New York Judge John Hubbard sentenced Zachary Kowatch, 23, to five years of probation for attempted reckless endangerment in the first degree, a Class E felony, on Aug. 30.
Kowatch had pleaded guilty on Oct. 21 to swerving at a Jewish teenager and yelling antisemitic insults at him in the village of Fleischmanns, in Middletown, N.Y., on May 9.
“I have another one almost identical going on right now, and I don’t understand what’s the matter with people,” Shawn Smith, acting district attorney in Delaware County, N.Y., told JNS.
Joseph E. VanBlarcom, 20, faces charges for allegedly swerving his car at Jews while yelling bigoted slurs on July 29, also in the village of Fleischmanns. He awaits trial where he, too, faces a Class E felony of aggravated harassment in the second degree as a hate crime.
Smith told JNS how the police charge against Kowatch of reckless endangerment in the first degree as a hate crime wasn’t strong enough.
Still, said the DA, “for the rest of his life, he’s going to be stuck with a felony conviction. And if he violates probation, he’s got an alcohol problem, I think that was pretty clear. If he can get that under control—and turn over a new leaf and live a law-abiding way—then that works out. And if he doesn’t, then he’s convicted of a felony.”
Smith said every community “deserves to raise their children in peace. Mr. Kowatch violated that peace, and he has been held accountable.”

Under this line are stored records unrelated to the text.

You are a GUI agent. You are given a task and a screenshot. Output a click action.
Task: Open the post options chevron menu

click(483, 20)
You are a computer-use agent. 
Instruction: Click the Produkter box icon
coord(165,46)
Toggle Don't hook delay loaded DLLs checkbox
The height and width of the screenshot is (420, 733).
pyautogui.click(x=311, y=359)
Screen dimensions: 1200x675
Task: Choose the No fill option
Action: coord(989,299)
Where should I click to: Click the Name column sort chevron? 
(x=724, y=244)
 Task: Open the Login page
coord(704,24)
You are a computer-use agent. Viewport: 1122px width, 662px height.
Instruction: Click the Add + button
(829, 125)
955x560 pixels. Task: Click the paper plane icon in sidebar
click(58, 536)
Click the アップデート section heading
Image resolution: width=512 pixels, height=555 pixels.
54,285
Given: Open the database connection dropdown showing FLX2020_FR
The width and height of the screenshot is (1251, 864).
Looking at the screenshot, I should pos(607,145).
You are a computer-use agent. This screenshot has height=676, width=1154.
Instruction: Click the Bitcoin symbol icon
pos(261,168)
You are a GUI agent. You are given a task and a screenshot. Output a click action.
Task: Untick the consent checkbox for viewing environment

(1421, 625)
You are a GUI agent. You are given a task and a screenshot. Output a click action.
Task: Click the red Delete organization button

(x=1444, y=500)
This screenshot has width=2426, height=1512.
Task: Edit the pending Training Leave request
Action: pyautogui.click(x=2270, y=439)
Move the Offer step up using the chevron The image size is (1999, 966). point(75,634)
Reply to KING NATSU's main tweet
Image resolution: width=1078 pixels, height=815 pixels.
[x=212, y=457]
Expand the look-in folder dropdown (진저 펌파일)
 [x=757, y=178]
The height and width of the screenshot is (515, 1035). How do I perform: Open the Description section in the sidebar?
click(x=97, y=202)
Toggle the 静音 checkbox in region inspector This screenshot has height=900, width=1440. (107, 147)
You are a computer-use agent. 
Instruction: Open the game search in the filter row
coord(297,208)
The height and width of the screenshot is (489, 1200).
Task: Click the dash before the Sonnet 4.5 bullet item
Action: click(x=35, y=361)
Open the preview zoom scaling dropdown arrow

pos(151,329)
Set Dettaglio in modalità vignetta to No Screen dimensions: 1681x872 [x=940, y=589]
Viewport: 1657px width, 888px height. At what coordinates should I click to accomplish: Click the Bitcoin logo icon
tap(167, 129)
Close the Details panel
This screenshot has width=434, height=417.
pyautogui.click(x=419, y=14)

Gerard Filitti, senior counsel at the Lawfare Project, disagreed.
“Unfortunately, we see time and again that prosecutors under-charge bias crimes targeting the Jewish people, including in the case of Zachary Kowatch,” he told JNS. “An aggressive prosecutor could have charged him with a more serious offense: second-degree attempted murder.”
Filitti called the sentence “a sweetheart plea deal” and “a slap on the wrist for a person who was so motivated by Jew-hatred that he could have easily killed two people—and arguably may have intended to do so—and a slap in the face not just to the victims but to the Jewish community.”
Expressing skepticism at the possibility of rehabilitation, he told JNS that “it’s easy to believe that doing right by the Jewish community was outweighed by the cost of bringing Kowatch to trial.”